Dataset extract:

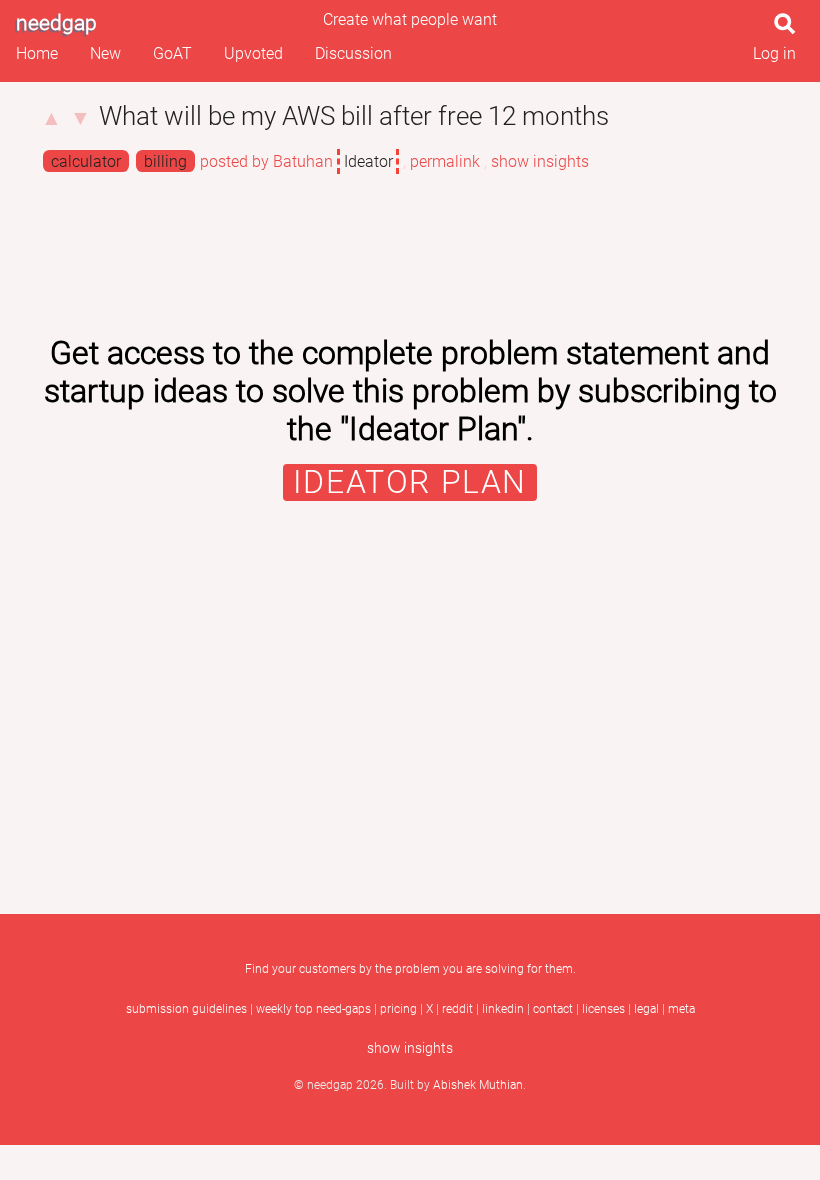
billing (165, 161)
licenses (603, 1009)
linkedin (503, 1009)
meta (681, 1009)
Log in (774, 53)
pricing (398, 1009)
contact (553, 1009)
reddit (457, 1009)
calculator (86, 161)
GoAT (172, 53)
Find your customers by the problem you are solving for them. (410, 969)
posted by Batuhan (266, 161)
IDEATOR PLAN (410, 482)
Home (37, 53)
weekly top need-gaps (313, 1009)
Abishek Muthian (478, 1085)
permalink (445, 161)
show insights (540, 161)
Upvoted (253, 53)
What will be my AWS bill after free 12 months (354, 116)
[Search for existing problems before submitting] (789, 29)
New (105, 53)
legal (646, 1009)
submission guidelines (186, 1009)
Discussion (353, 53)
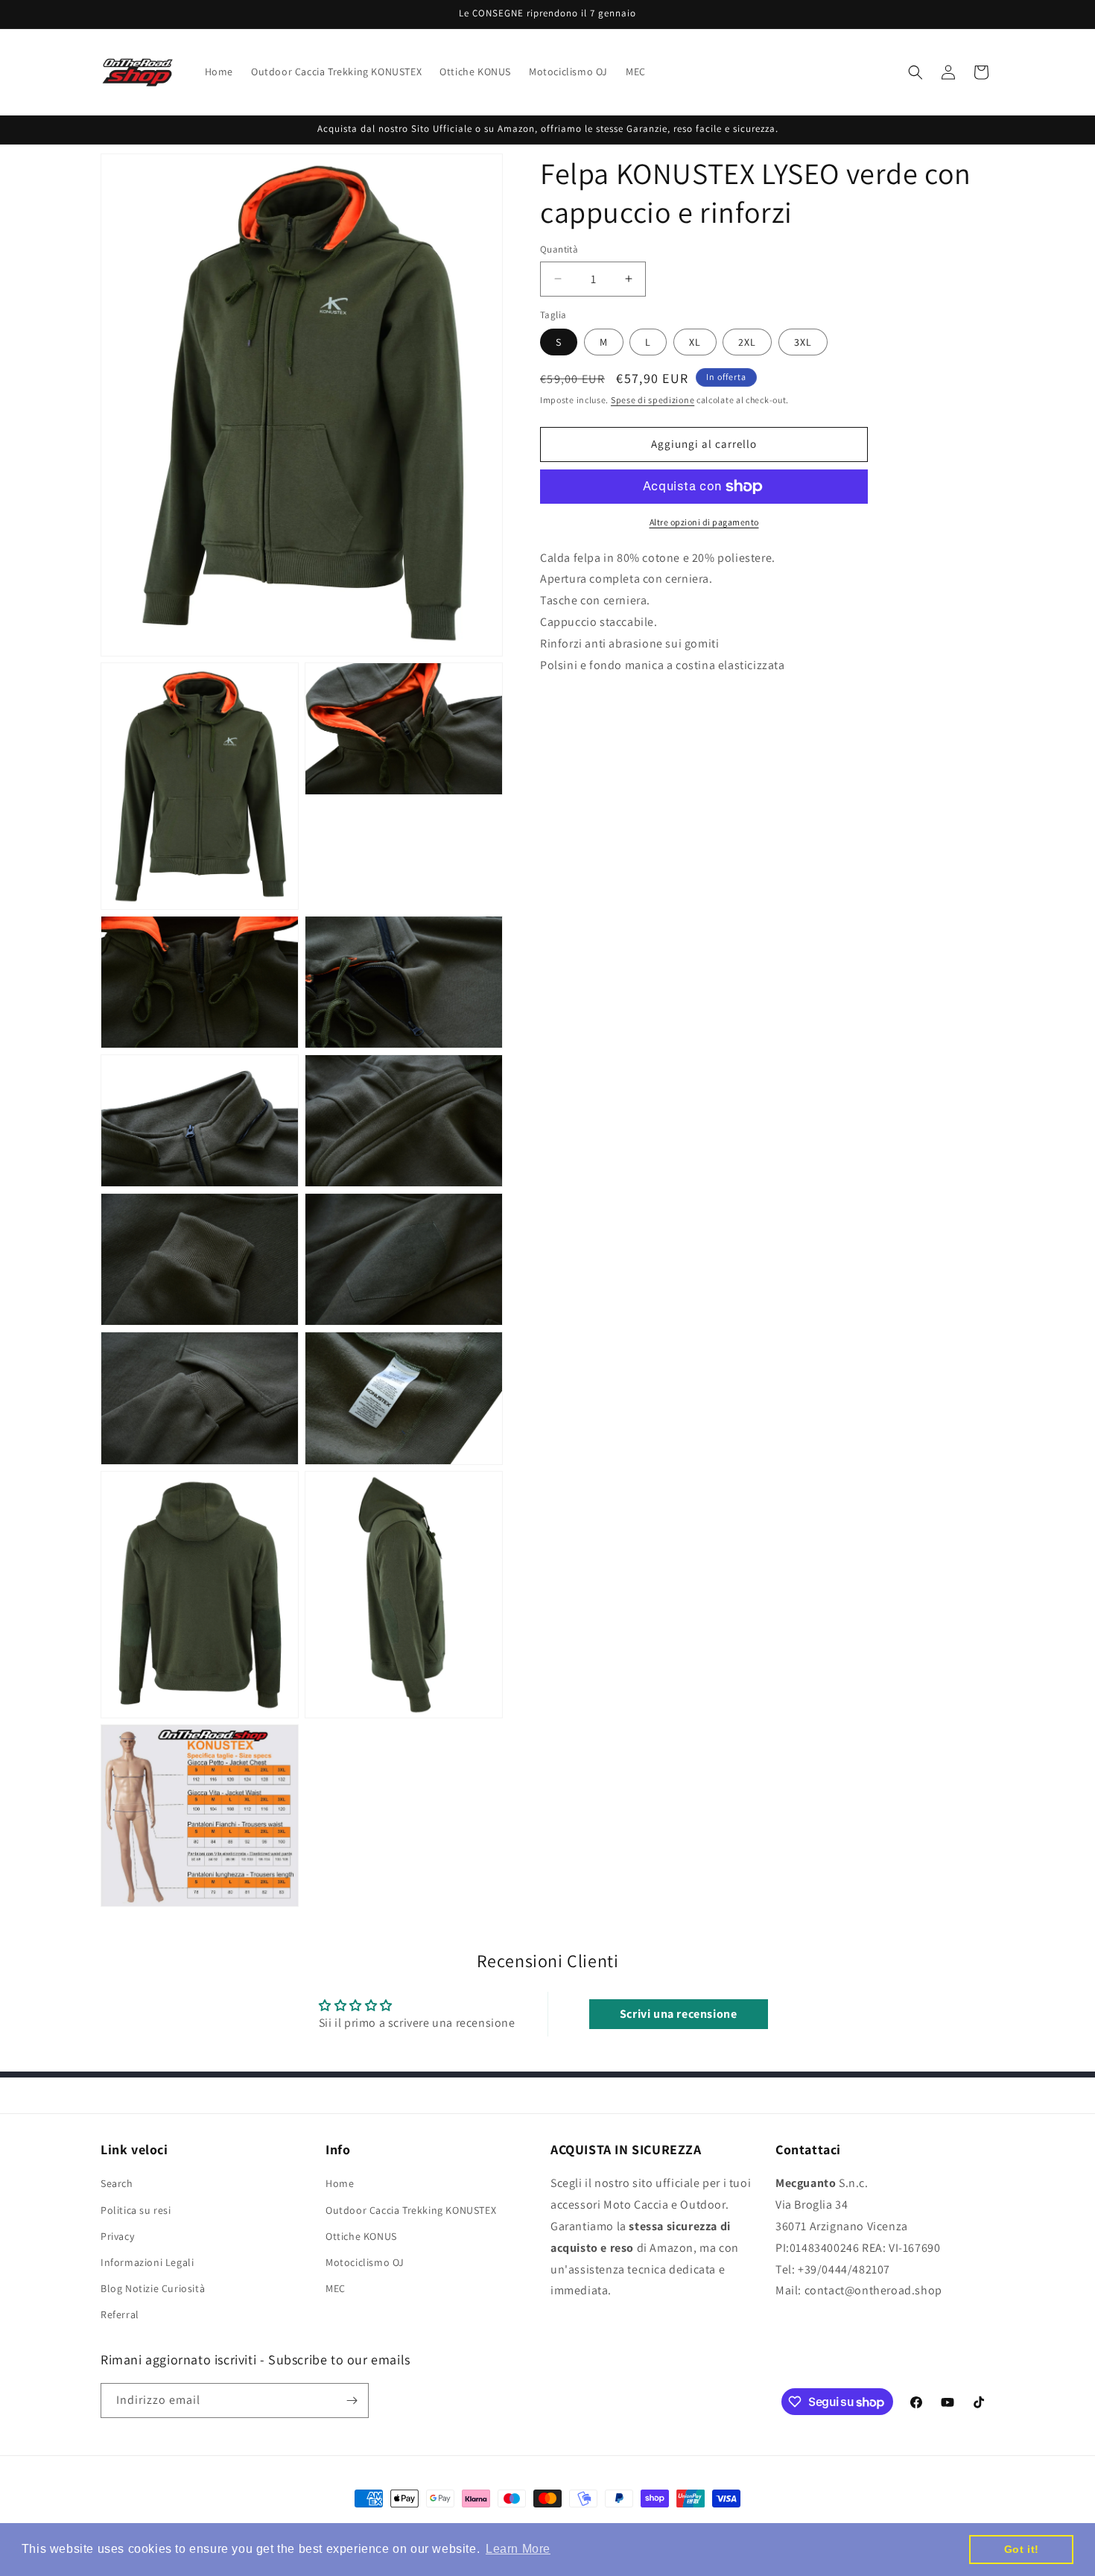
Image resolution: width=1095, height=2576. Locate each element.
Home (340, 2184)
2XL (747, 342)
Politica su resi (136, 2210)
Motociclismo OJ (365, 2262)
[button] (915, 72)
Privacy (117, 2236)
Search (117, 2184)
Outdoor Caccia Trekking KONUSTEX (411, 2210)
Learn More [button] (518, 2548)
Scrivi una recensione (678, 2013)
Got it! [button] (1021, 2549)
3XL (803, 342)
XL (695, 342)
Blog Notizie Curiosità (153, 2288)
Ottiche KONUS (361, 2236)
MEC (336, 2288)
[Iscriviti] (351, 2400)
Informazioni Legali (147, 2262)
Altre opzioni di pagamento (704, 522)
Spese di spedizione (652, 399)
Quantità (559, 249)
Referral (120, 2315)
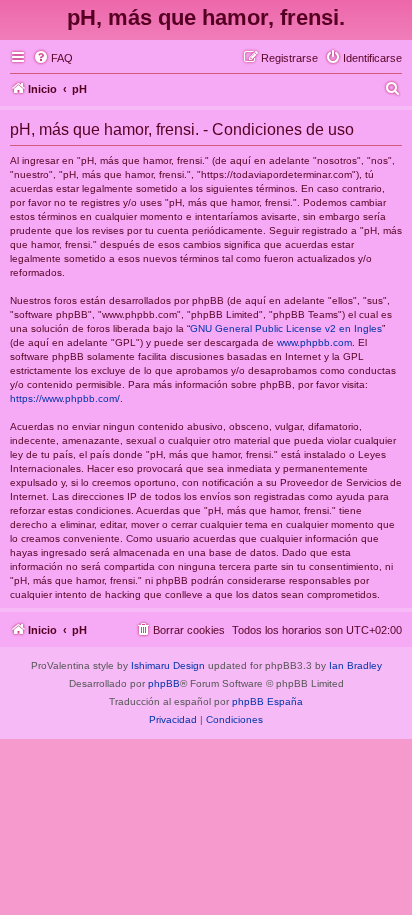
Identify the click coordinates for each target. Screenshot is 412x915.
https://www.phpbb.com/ (65, 398)
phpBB (164, 683)
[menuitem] (53, 58)
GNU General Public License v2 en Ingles (286, 328)
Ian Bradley (355, 665)
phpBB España (267, 701)
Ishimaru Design (168, 665)
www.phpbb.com (314, 342)
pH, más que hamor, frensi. (206, 17)
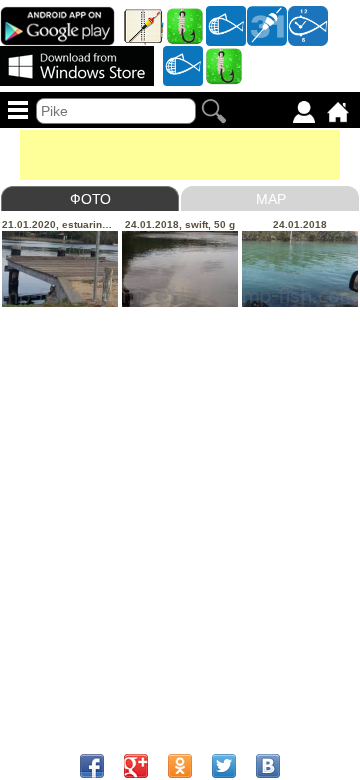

Activity: Please reproduce the lines exactly from the one containing "Image resolution: width=1095, height=2576." through the last line of the data above, and keep the pictures out.

Result:
Image resolution: width=1095, height=2576. Locate each element.
Home (340, 2184)
2XL (747, 342)
Politica su resi (136, 2210)
Motociclismo OJ (365, 2262)
[button] (915, 72)
Privacy (117, 2236)
Search (117, 2184)
Outdoor Caccia Trekking KONUSTEX (411, 2210)
Learn More [button] (518, 2548)
Scrivi una recensione (678, 2013)
Got it! [button] (1021, 2549)
3XL (803, 342)
XL (695, 342)
Blog Notizie Curiosità (153, 2288)
Ottiche KONUS (361, 2236)
MEC (336, 2288)
[Iscriviti] (351, 2400)
Informazioni Legali (147, 2262)
Altre opzioni di pagamento (704, 522)
Spese di spedizione (652, 399)
Quantità (559, 249)
Referral (120, 2315)
Identify the click coordinates for each target. Screenshot is 412x915.
https://www.phpbb.com/ (65, 398)
phpBB (164, 683)
[menuitem] (53, 58)
GNU General Public License v2 en Ingles (286, 328)
Ian Bradley (355, 665)
phpBB España (267, 701)
Ishimaru Design (168, 665)
www.phpbb.com (314, 342)
pH, más que hamor, frensi. (206, 17)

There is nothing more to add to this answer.